Source records
┏━━
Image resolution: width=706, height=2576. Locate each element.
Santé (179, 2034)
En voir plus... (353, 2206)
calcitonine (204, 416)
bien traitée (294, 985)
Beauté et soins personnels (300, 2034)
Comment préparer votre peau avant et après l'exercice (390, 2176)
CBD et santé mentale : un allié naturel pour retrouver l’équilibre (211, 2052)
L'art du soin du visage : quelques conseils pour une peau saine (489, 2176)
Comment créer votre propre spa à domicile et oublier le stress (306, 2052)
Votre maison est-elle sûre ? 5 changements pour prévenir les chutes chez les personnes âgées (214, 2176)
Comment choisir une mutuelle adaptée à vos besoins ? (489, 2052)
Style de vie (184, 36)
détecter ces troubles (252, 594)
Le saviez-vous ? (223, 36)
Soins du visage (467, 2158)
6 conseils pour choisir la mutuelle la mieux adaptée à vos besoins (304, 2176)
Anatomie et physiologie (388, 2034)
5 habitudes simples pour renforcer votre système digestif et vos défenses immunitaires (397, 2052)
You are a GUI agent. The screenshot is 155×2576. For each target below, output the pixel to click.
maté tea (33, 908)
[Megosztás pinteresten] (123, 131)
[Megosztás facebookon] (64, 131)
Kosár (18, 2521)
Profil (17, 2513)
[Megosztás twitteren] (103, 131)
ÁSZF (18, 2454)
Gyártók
┗━━
== PROBLEM DESCRIPTION ==
Would you please repeat exactly the lines above, starting at the line with "L'art du soin" and stopping at the line with "Votre maison est-elle", both included?

== EXERCISE RESULT ==
L'art du soin du visage : quelques conseils pour une peau saine (489, 2176)
Comment créer votre propre spa à domicile et oublier le stress (306, 2052)
Votre maison est-elle sûre ? 5 changements pour prévenir les chutes chez les personnes âgées (214, 2176)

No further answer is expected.